Re: namd hangs or exits with segmentation faults on opteron cluster with infiniband

From: Vlad Cojocaru (Vlad.Cojocaru_at_eml-r.villa-bosch.de)
Date: Thu Jul 09 2009 - 06:59:31 CDT

Dear NAMDers,

Below I attach an answer mail I got from the administration of the
cluster I am running on regarding my namd random "hangs" and/or failures
Mostly, this answer identifies some problems in the charm++ code
(charm-6.1.2 - stable version) that might actually lead to the NAMD
hangs.
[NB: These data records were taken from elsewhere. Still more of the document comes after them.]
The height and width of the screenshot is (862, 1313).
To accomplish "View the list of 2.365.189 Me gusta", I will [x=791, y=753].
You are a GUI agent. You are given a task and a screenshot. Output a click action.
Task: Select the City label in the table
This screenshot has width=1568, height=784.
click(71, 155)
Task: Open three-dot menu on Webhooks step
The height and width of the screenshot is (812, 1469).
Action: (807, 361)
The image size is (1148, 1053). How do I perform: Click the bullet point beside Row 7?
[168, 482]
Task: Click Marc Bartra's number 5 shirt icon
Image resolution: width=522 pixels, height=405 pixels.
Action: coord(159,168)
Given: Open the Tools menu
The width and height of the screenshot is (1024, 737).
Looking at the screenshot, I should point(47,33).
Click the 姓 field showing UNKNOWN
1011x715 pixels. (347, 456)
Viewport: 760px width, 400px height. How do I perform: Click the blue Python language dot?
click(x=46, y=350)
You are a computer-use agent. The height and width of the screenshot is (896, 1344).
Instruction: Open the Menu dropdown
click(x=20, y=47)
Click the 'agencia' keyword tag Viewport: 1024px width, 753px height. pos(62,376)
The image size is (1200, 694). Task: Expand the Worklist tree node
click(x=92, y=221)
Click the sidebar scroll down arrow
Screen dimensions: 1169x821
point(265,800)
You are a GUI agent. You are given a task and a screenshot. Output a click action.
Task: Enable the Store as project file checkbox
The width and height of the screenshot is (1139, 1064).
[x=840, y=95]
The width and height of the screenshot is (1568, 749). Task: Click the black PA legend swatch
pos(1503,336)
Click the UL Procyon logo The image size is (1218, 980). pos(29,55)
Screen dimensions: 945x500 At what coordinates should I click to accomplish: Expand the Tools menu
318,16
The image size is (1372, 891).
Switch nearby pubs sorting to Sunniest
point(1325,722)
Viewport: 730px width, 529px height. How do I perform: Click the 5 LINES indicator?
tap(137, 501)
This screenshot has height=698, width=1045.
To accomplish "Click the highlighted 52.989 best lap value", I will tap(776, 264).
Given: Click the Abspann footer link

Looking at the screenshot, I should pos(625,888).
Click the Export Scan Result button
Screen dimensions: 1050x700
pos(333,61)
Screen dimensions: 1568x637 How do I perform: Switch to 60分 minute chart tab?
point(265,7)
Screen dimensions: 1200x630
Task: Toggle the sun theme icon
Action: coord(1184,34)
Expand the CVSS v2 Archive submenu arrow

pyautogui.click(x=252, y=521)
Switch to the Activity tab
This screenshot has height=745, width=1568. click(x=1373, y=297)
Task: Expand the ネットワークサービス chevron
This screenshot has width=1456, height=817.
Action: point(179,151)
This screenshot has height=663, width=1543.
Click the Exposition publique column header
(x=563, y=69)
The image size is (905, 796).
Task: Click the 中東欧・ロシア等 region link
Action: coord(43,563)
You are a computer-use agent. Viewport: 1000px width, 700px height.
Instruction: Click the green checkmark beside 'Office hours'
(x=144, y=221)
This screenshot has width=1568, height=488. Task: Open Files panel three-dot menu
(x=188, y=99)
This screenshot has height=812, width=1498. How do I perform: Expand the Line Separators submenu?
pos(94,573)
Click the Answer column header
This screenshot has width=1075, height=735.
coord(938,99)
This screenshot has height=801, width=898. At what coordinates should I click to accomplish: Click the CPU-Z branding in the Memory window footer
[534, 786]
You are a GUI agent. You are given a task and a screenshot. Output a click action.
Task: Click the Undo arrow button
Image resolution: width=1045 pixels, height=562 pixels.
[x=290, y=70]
I know that probably this mail could be sent to the charm++
people but since my original problem is an NAMD problem, I think this
list is more appropriate ...

Does anybody think these identified problems are a possible cause for
the hangs I reported ?

Cheers
Vlad

---------------------here is the original
message------------------------------------------------------------------------

Basically NAMD uses many, many small messages. This does risk race conditions that will freeze the code.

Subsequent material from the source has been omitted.